**WHAT TO WORK ON**
All that is wanted is the exact lines from the one with "Task: Select option" through the last line of the entries, with both ends kept and every picture left out.

(Items from a dataset)
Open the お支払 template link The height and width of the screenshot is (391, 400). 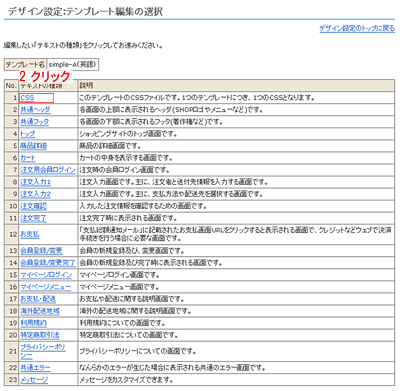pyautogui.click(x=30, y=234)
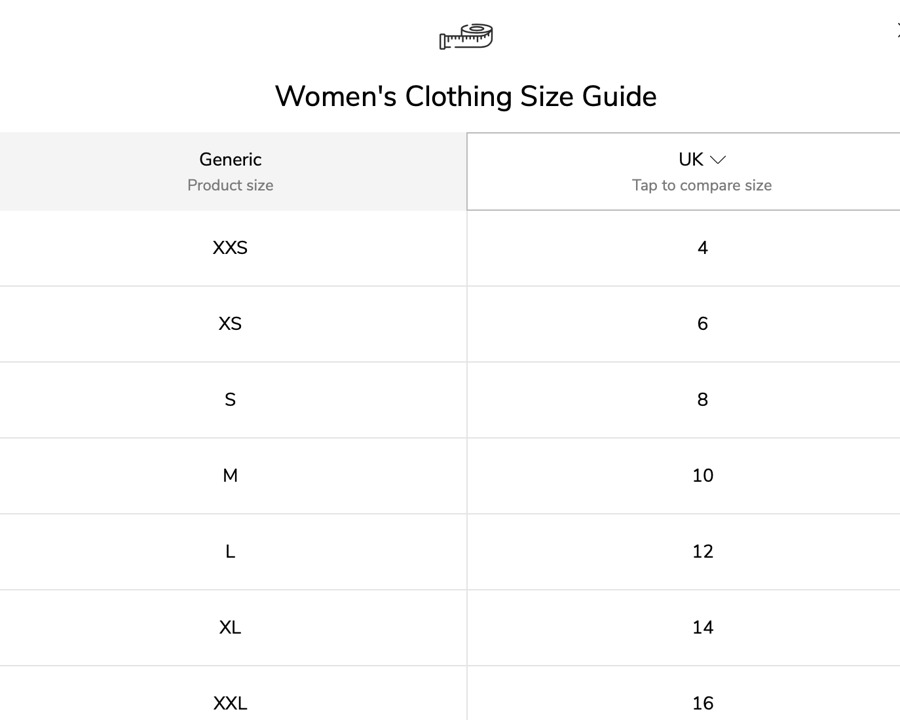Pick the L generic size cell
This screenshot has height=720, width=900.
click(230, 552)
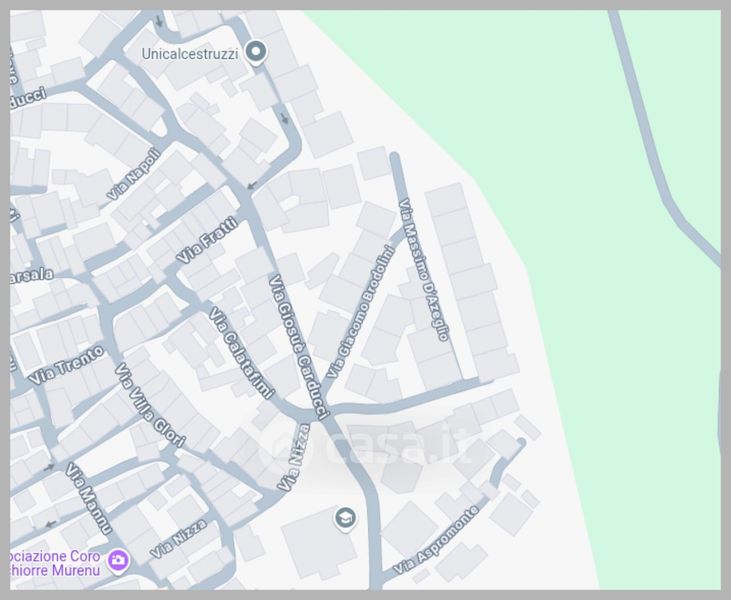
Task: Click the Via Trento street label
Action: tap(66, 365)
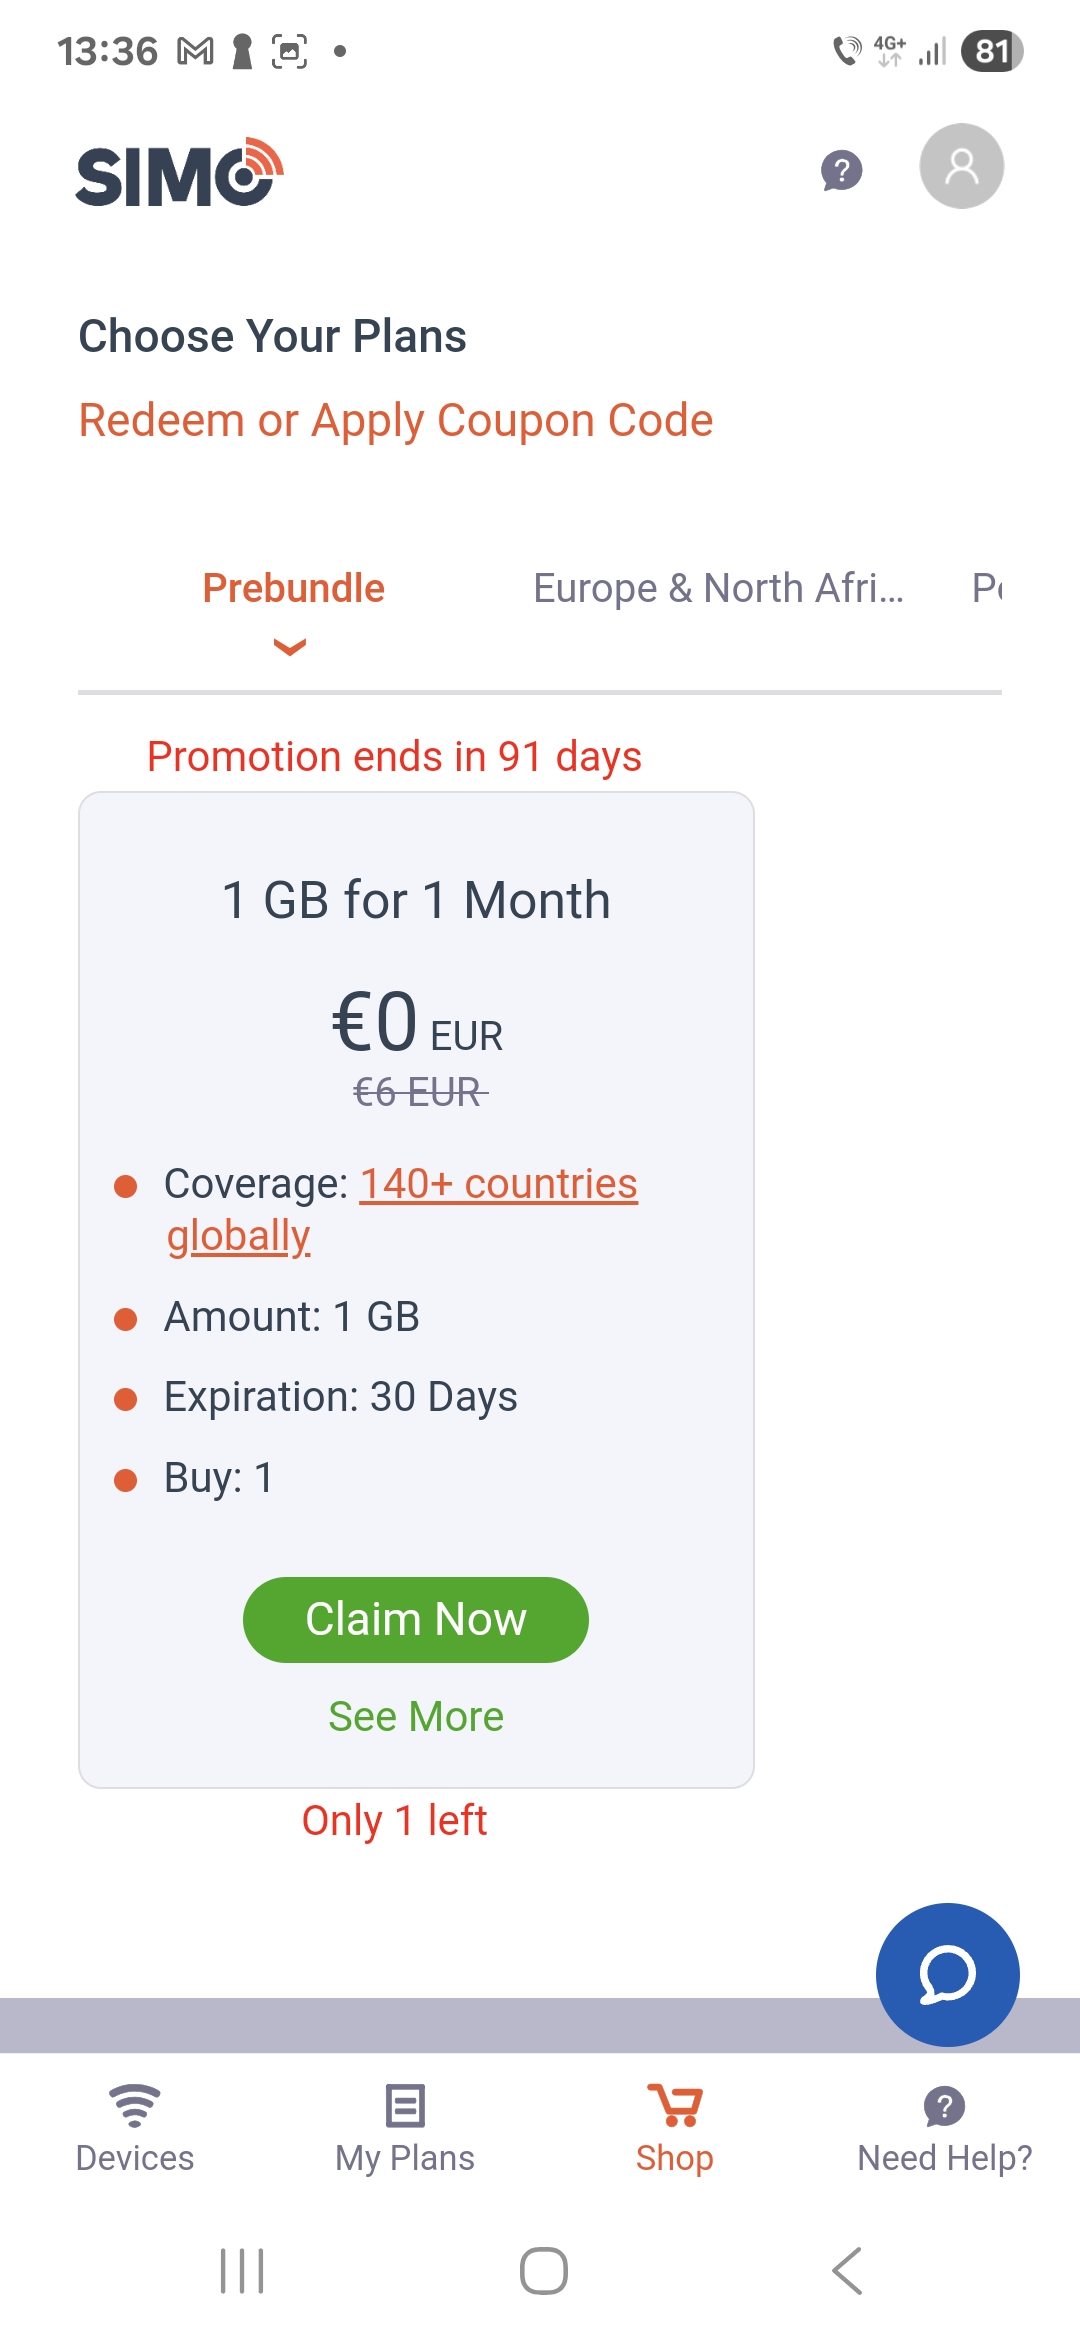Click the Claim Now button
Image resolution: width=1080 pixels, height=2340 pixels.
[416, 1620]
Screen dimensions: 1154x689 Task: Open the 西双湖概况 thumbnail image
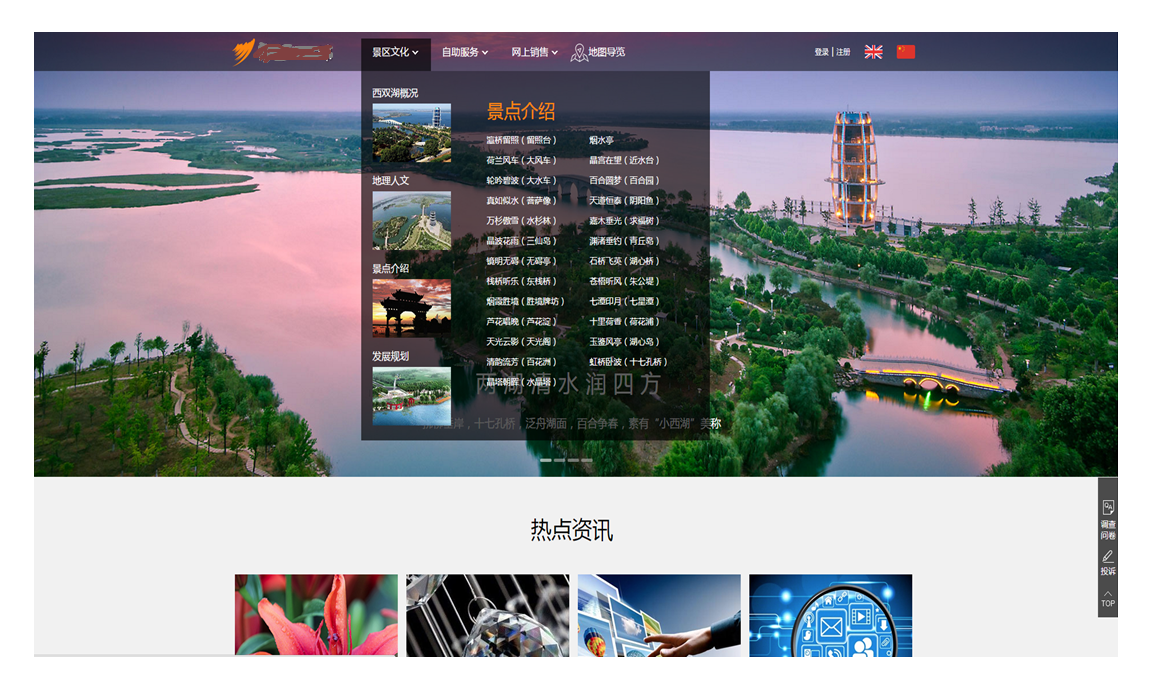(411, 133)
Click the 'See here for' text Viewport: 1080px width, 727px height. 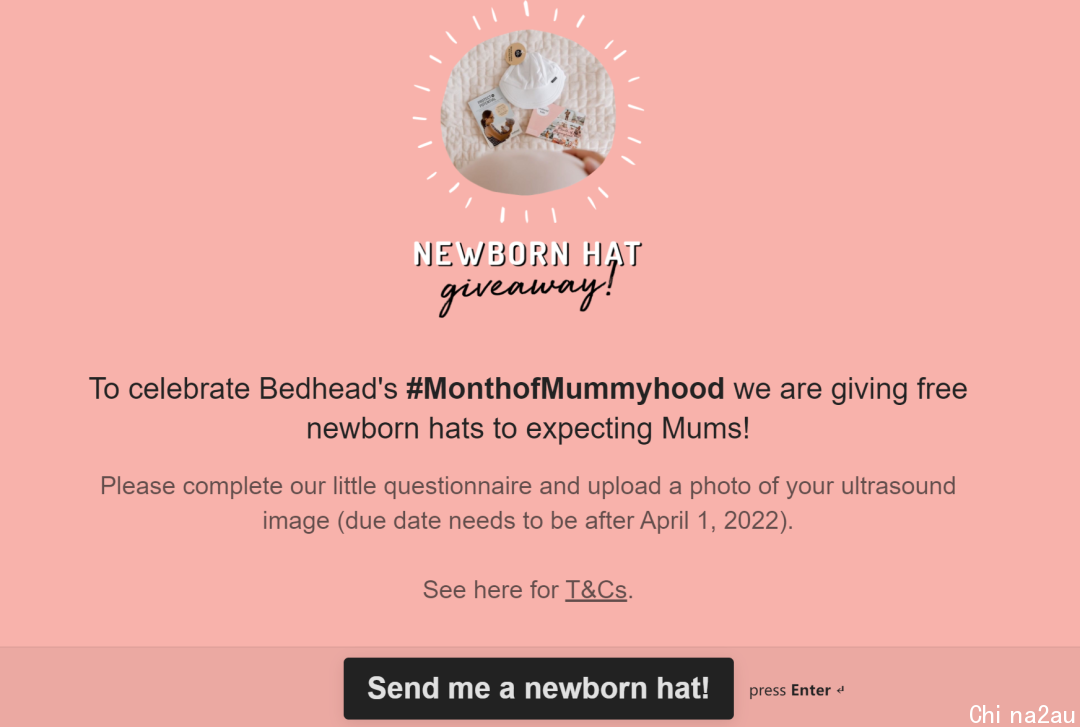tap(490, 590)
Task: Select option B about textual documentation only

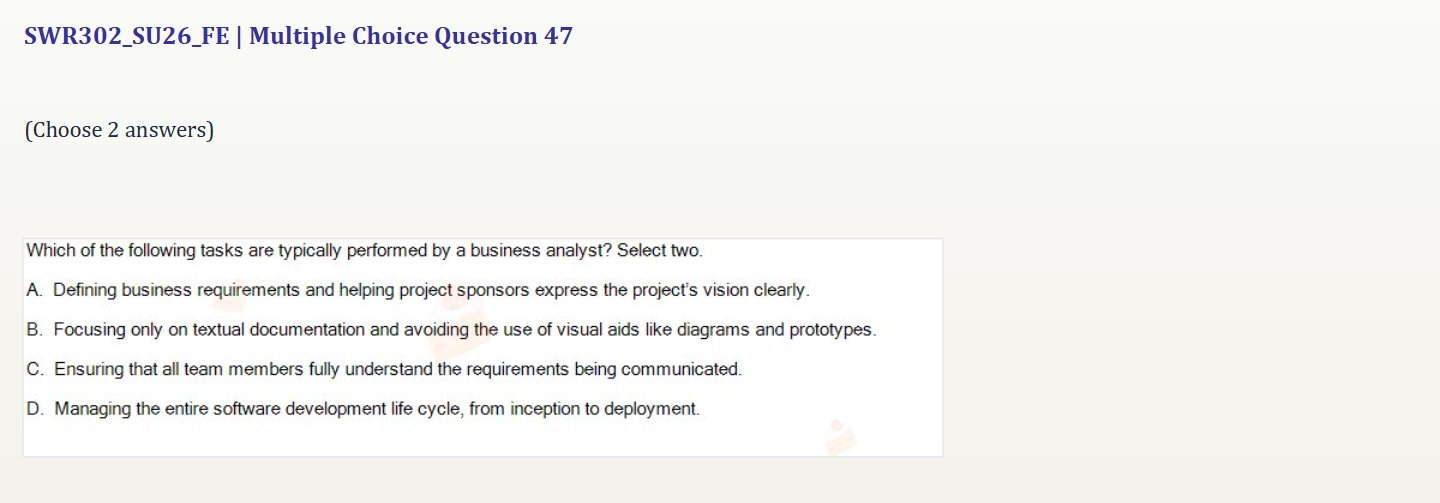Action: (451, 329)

**ANSWER TO THIS TASK**
Task: Select option B about textual documentation only

Action: (451, 329)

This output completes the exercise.